Personal information
- Full name: James Henry Miller
- Born: 30 May 1919 Footscray, Victoria, Australia
- Died: 7 August 2026 (aged 107)
- Height: 169 cm (5 ft 7 in)
- Weight: 67 kg (148 lb)

Playing career^{1}
- Years: Club / Games (Goals)
- 1938–1948: Footscray / 131 (27)
- 1948–1949: Yarraville (VFA) / 021 (41)
- ^{1} Playing statistics correct to the end of 1949.

= Jim Miller (Australian footballer, born 1919) =

Australian rules footballer (1919–2026)

James Henry Miller (30 May 1919 – 7 August 2026) was an Australian rules footballer in the Victorian Football League (VFL).

==Biography==
Miller was born in Melbourne suburb of Footscray and played in the Footscray District Football League until he was recruited by the Footscray Football Club. Miller made his debut for Footscray in 1938 and played 131 games for the club in the next 11 years. During World War II he served in both the army and the RAAF.

He left the VFL in 1948 to join Yarraville Football Club in the Victorian Football Association, where he was captain-coach. He retired from playing in 1949 due to a leg injury.

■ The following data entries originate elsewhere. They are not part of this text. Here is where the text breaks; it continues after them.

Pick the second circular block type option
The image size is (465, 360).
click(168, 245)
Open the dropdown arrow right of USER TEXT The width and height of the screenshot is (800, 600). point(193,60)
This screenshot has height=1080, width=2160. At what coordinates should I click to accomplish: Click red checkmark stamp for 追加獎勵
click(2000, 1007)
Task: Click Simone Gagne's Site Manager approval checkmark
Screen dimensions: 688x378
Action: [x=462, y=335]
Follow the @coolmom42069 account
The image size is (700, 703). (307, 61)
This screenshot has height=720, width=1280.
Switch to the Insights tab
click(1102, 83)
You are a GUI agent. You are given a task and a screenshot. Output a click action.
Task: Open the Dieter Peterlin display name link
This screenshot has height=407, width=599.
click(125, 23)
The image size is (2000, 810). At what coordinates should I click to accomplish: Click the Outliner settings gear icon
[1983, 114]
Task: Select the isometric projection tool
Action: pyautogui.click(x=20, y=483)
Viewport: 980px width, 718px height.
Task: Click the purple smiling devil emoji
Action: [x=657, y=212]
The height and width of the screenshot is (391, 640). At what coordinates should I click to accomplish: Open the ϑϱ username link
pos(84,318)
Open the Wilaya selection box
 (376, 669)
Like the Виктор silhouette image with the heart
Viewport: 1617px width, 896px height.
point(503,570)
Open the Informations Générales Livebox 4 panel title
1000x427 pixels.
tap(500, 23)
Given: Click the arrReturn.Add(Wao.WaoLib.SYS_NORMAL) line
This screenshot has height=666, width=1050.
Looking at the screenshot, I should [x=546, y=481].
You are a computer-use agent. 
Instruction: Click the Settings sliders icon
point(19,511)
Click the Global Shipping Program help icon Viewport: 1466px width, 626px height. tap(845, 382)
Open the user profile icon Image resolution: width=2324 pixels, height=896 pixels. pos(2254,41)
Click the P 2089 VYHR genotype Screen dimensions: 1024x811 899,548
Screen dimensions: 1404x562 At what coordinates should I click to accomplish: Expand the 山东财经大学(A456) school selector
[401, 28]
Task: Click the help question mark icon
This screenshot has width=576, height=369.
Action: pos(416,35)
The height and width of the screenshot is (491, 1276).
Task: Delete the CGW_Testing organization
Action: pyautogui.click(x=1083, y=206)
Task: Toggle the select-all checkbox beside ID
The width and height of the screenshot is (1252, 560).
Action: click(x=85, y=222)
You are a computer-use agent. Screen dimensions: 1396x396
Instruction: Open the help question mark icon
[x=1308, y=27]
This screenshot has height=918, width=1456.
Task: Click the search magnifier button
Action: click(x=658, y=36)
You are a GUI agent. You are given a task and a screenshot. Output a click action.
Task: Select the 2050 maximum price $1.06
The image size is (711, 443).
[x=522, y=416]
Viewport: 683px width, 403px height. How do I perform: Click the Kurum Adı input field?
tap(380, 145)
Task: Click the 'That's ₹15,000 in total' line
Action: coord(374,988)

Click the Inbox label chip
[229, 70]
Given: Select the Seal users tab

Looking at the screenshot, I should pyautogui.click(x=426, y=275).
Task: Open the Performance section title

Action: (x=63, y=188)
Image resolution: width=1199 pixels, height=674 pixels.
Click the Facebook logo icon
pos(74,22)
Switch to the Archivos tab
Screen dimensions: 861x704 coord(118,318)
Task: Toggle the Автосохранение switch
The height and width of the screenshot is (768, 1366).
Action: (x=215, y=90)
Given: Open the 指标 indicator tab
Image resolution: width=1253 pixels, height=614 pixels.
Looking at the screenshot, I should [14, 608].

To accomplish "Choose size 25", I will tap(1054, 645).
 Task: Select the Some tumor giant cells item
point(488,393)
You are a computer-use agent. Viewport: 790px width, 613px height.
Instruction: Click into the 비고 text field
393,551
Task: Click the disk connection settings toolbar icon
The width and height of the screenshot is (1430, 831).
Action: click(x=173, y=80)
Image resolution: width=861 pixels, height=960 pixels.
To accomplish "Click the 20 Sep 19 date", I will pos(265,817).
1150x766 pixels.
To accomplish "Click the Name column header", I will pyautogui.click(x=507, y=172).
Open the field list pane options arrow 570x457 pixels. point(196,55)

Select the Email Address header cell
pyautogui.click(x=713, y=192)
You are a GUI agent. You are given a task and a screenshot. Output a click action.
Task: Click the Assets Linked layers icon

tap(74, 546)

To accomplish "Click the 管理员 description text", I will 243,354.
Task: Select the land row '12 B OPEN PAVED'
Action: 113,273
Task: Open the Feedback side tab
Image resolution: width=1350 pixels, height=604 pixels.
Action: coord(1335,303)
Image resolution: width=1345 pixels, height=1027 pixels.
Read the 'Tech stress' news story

Miller was made a life member of the Footscray Football Club in 1947. He was a committee member of the club from 1957 and served as president between 1963 and 1966, when he did not stand for re-election, after previously serving as vice-president under Henry Dolphin.

Miller turned 100 in May 2019, and died on 7 August 2026, at the age of 107.

Mark Buttler and Steven Milne named Miller as one of Footscray's best 50 players in their 1994 book, Sons of the 'Scray: Footscray's Finest 50.